Lo studio è stato pubblicato su JACC Cardiovascular Imaging. In particolare è stata evidenziata un’associazione tra i livelli di esposizione alle polveri fini e la presenza di placche aterosclerotiche più infiammate ed aggressive, cioè pronte a causare un infarto per rottura di placca, il peggiore tra i vari meccanismi che portano all’infarto.

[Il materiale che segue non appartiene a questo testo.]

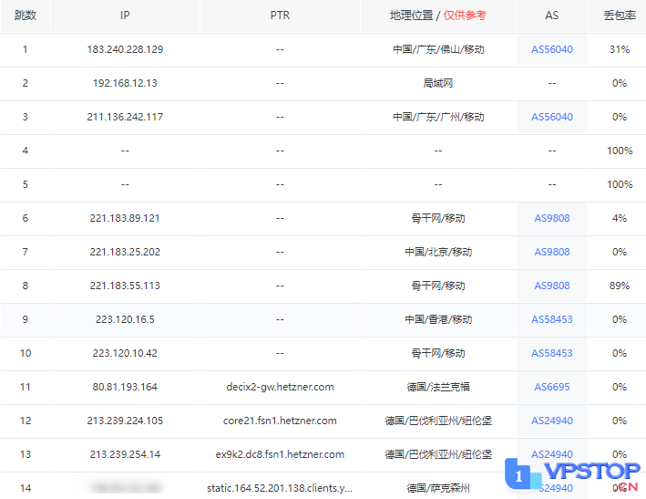Click the decix2-gw.hetzner.com PTR entry
The width and height of the screenshot is (646, 499).
pos(280,387)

La ricerca ha preso in esame 126 pazienti con infarto miocardico, che sono stati sottoposti ad una indagine con uno speciale microscopio che permette di visualizzare le placche coronarie direttamente dall’interno dei vasi. Successivamente, le caratteristiche delle placche rilevate dopo l’indagine sono state correlate con la precedente esposizione, per un periodo di almeno due anni, a vari inquinamenti ambientali.

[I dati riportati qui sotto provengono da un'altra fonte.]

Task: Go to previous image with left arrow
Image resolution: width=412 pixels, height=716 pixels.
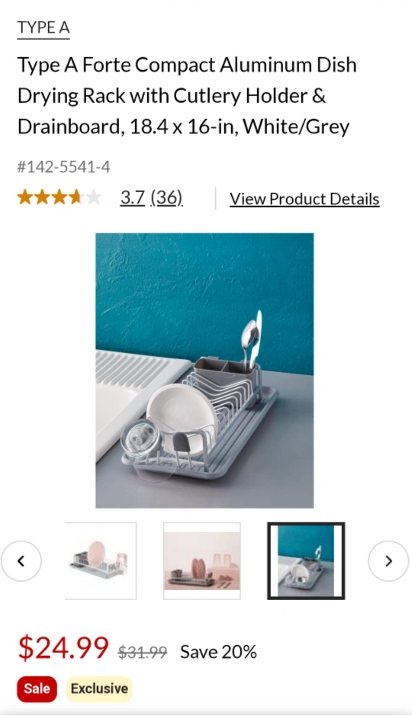Action: point(21,560)
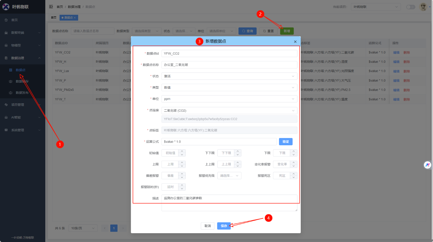This screenshot has width=433, height=242.
Task: Click the 数据发布 sidebar icon
Action: [11, 93]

In questo studio, per la prima volta – ha dichiarato a Ondanews il dott. Montone – abbiamo dimostrato quali sono i meccanismi che legano esposizione ad inquinanti atmosferici e aumentato rischio di infarto. Questo legame è rappresentato da una aumentata risposta infiammatoria che predispone ad un tipo di aterosclerosi più aggressiva. La comprensione dei meccanismi è la chiave per poter poi intraprendere strategie terapeutiche e di prevenzione”.

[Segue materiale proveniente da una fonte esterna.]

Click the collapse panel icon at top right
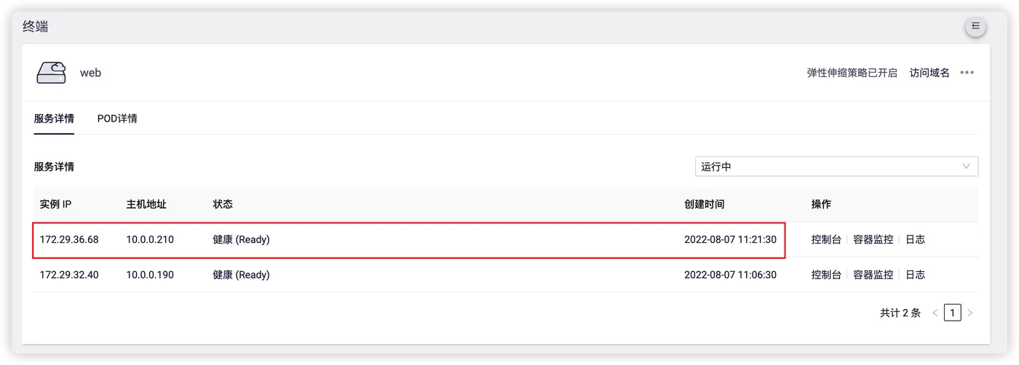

E’ il primo studio condotto sull’uomo “in vivo” che ha individuato un nesso patogenico tra esposizione a lungo termine all’inquinamento ambientale e meccanismi di vulnerabilità e instabilità della placca coronarica. Il dottor Montone meno di un anno fa ha ricevuto il prestigioso premioThe most cited paper award“, che premia il miglior lavoro originale tra i ricercatori under 40 italiani.

Di lui l’intera comunità bellese e lucane sono orgogliose: “Bella – ha aggiunto – rappresenta le mie origini. I miei familiari oltre a tante persone care abitano a Bella e sono molto legato al mio paese. Un legame e un affetto che è reciproco. Ogni anno trascorro diversi giorni a Bella per far conoscere ai miei figli quali sono le nostre origini, la genuinità della nostra terra e dei nostri conterranei”.